Exercise directions
Restate word for word only the lines running from the one with "The image size is (1023, 718)." to the end of the data, both ends included. Omit any pictures.
○ ○ ○
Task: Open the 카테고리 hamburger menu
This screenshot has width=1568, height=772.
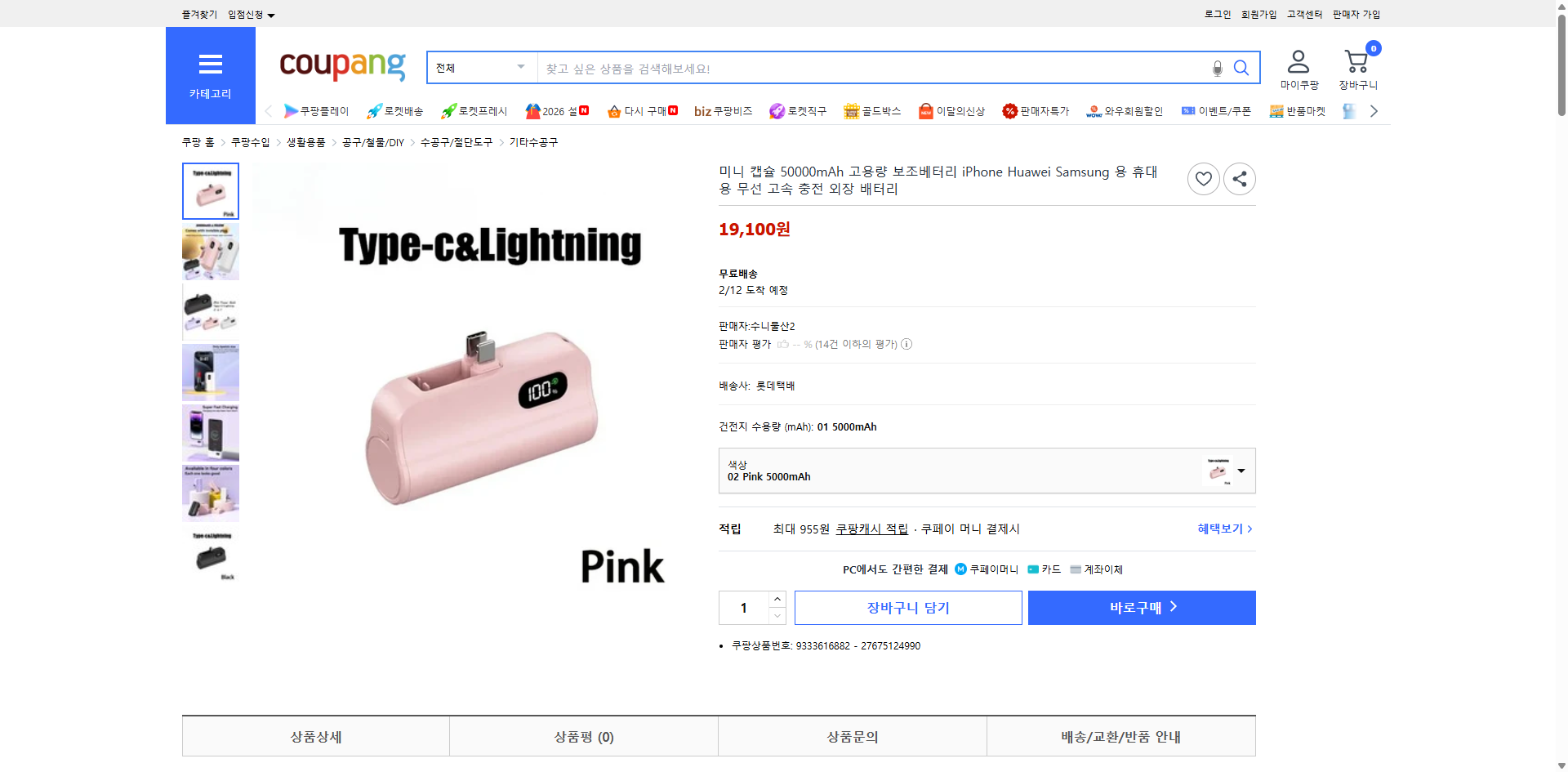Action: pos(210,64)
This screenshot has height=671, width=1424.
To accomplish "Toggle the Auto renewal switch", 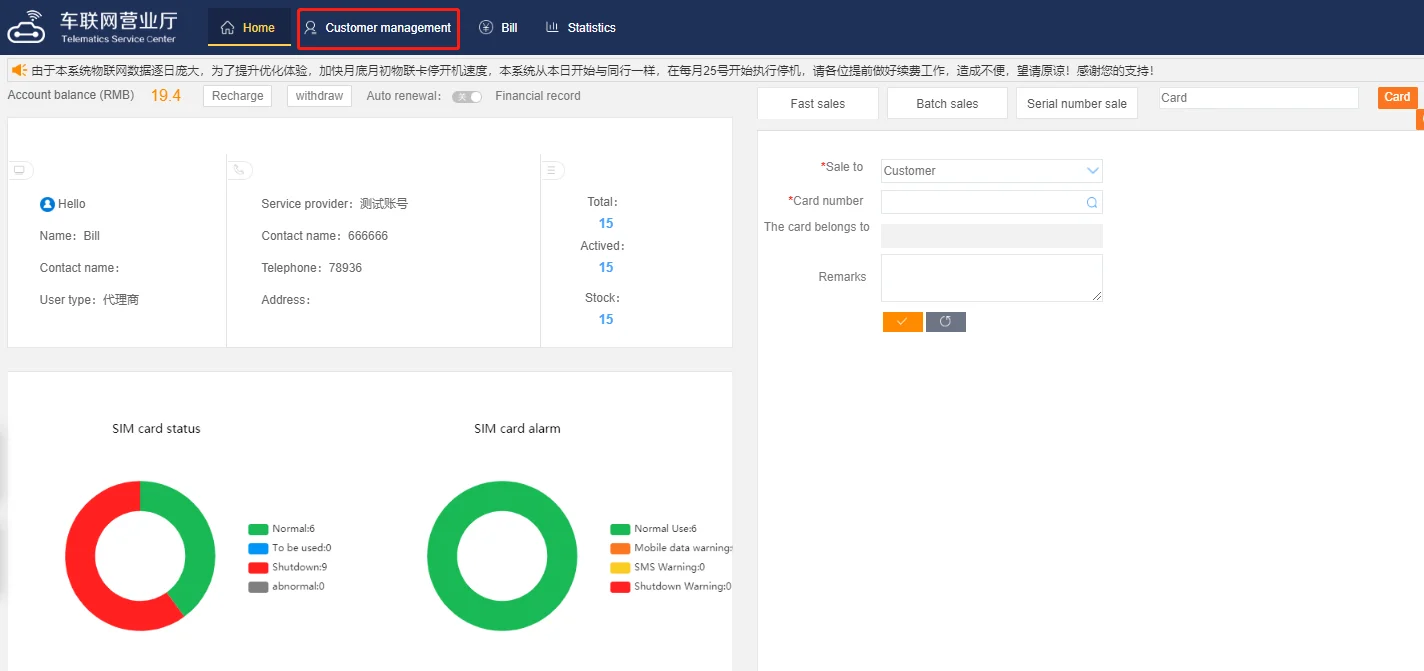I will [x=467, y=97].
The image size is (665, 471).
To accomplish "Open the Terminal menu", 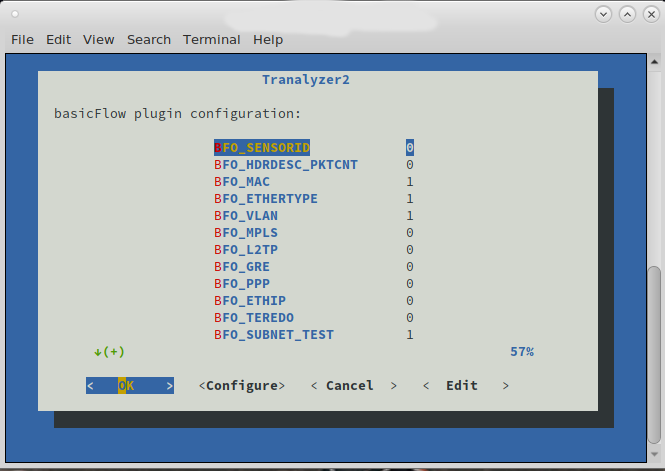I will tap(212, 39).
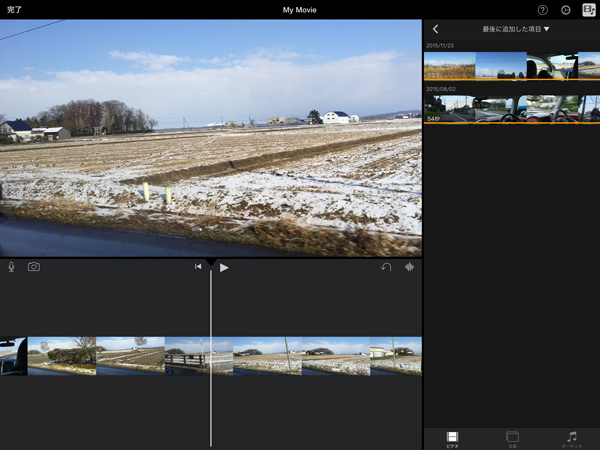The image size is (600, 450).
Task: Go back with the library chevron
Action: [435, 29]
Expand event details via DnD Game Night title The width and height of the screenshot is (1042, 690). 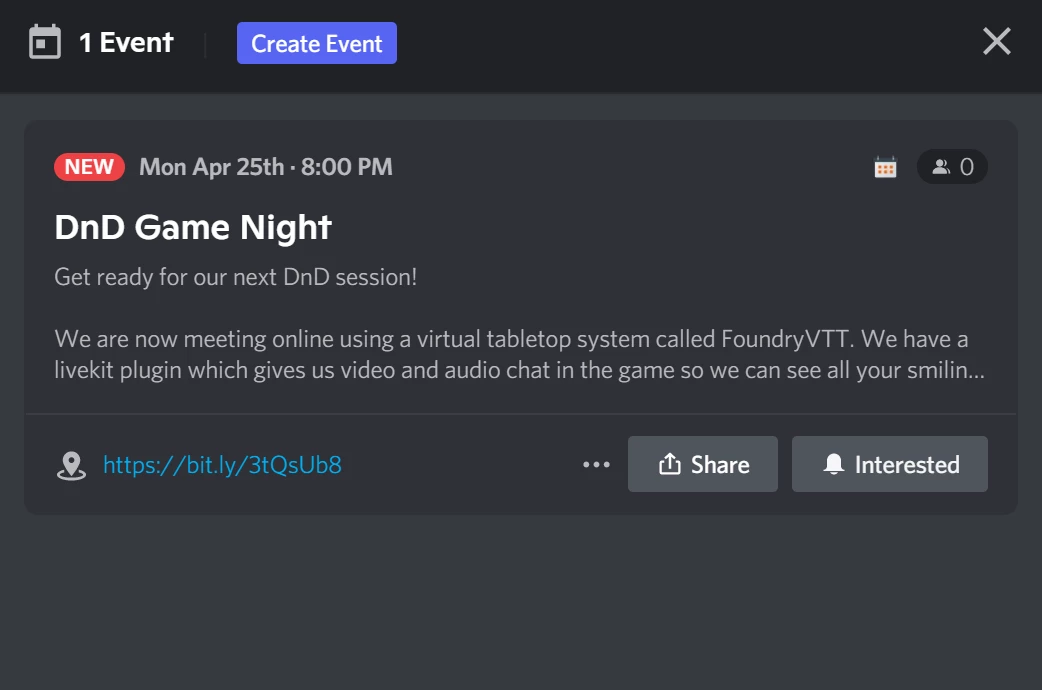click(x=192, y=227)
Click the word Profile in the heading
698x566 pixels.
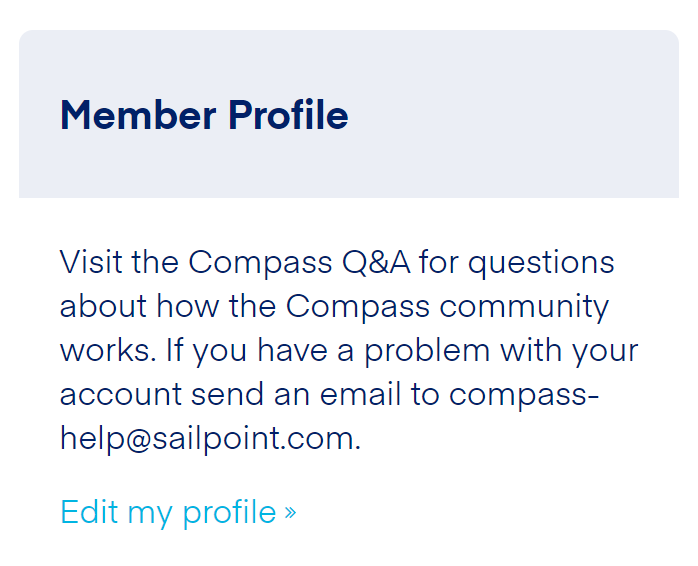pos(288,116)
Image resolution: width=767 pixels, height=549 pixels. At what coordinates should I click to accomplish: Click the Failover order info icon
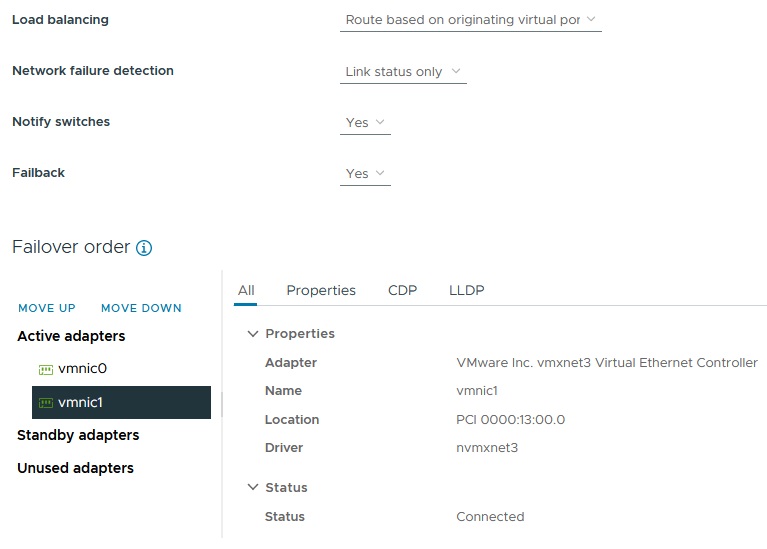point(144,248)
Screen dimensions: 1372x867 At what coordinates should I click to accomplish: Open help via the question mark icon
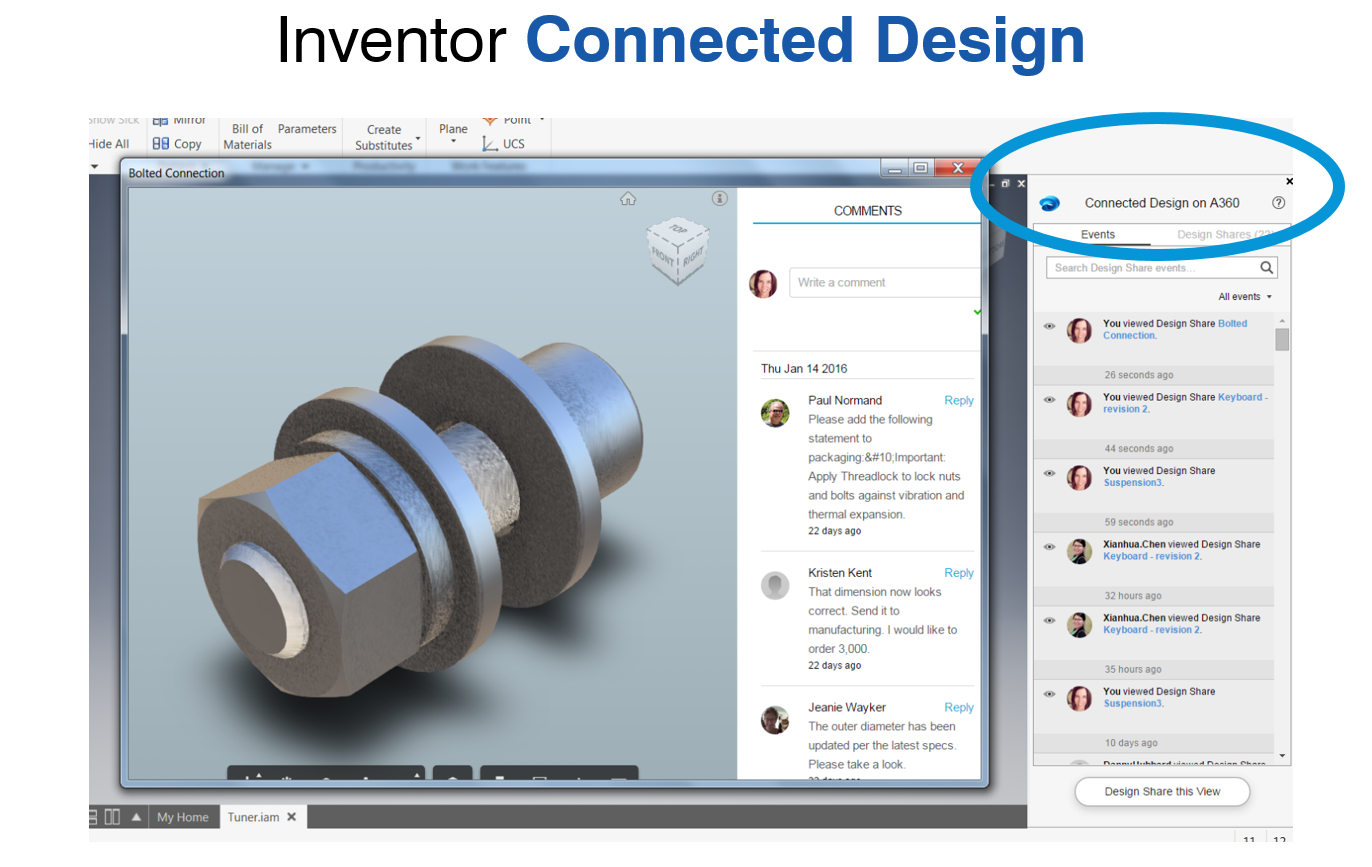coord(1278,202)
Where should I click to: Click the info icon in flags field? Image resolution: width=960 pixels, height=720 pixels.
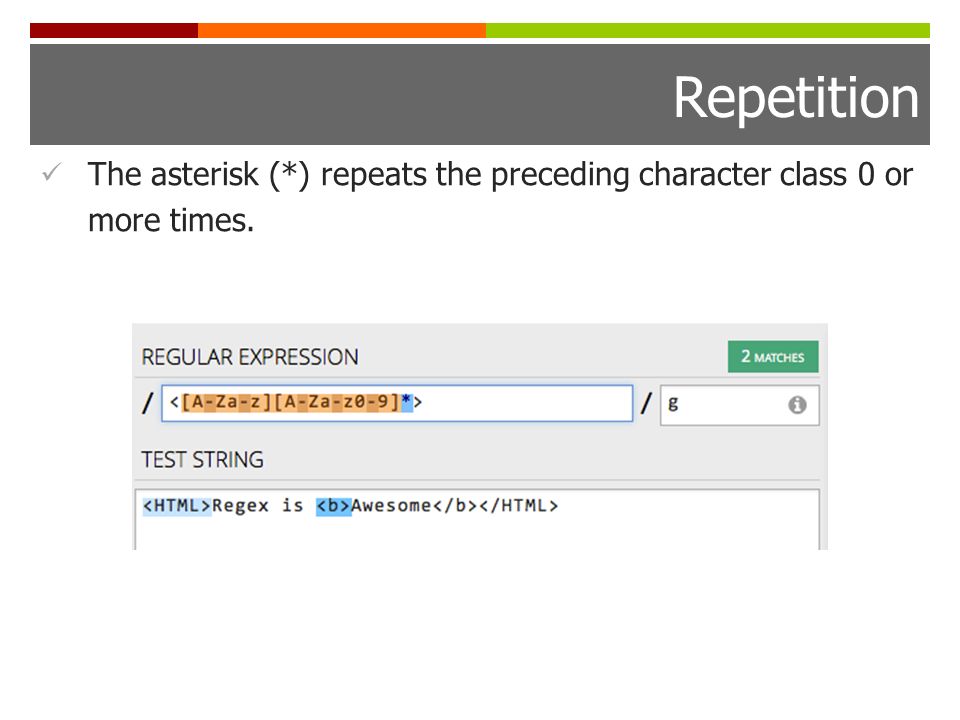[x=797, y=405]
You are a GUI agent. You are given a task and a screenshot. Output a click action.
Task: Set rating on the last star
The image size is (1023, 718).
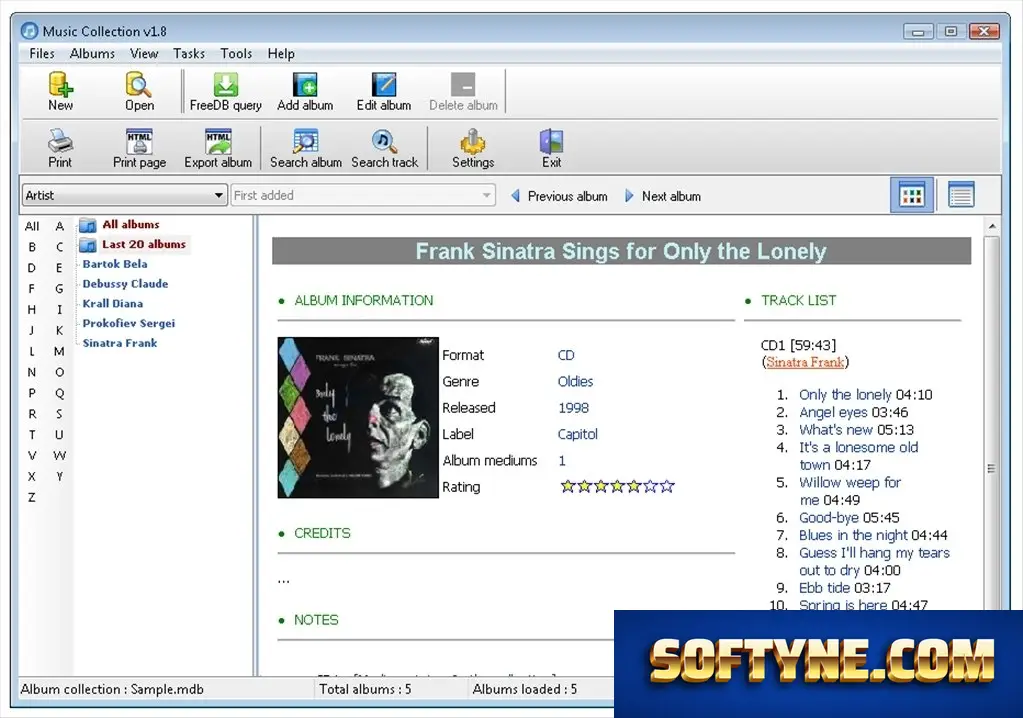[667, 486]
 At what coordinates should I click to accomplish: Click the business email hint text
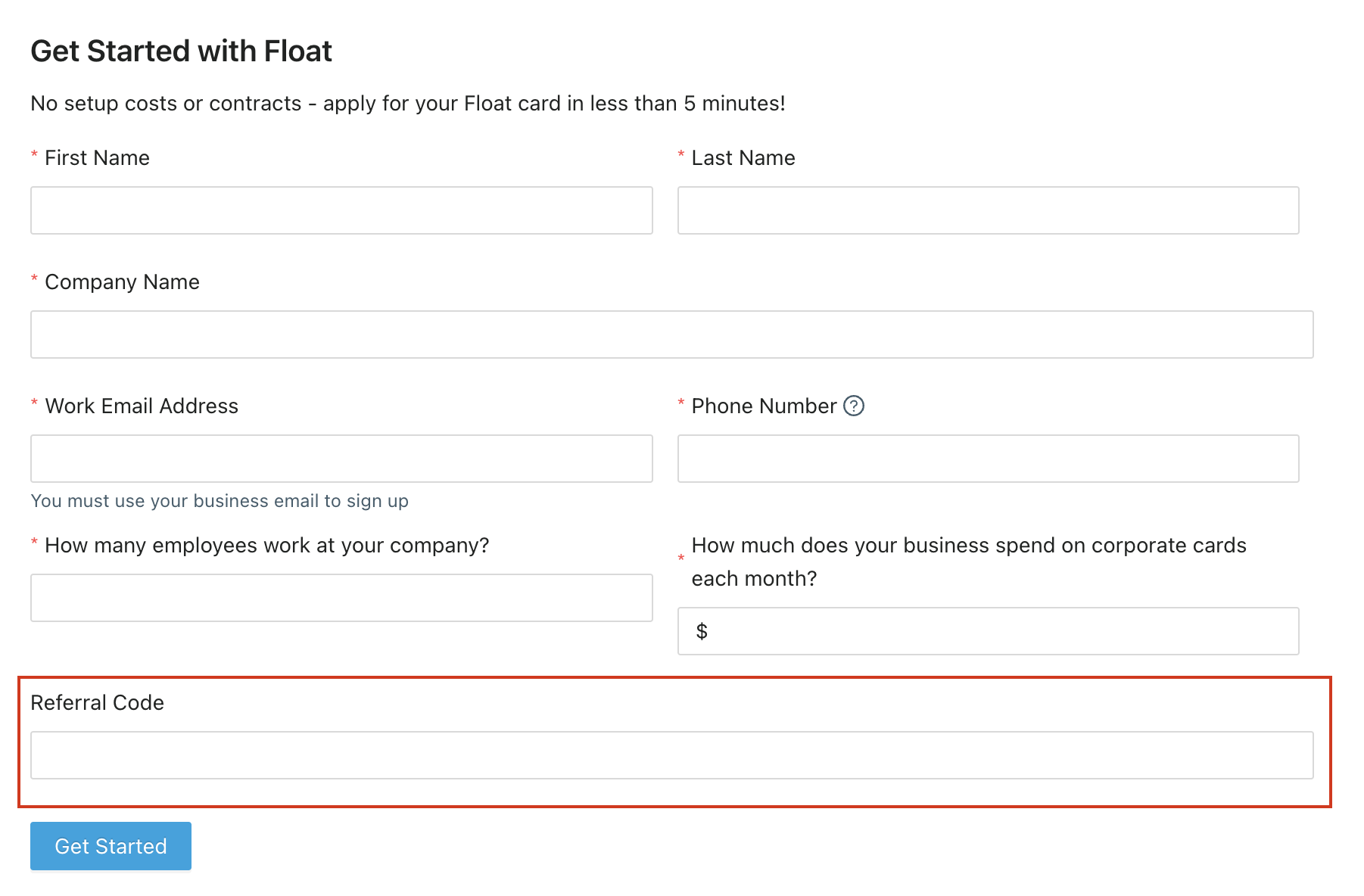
○ ○ ○
Reply
The image size is (1023, 718).
[667, 486]
 At what coordinates should I click to accomplish: Click the business email hint text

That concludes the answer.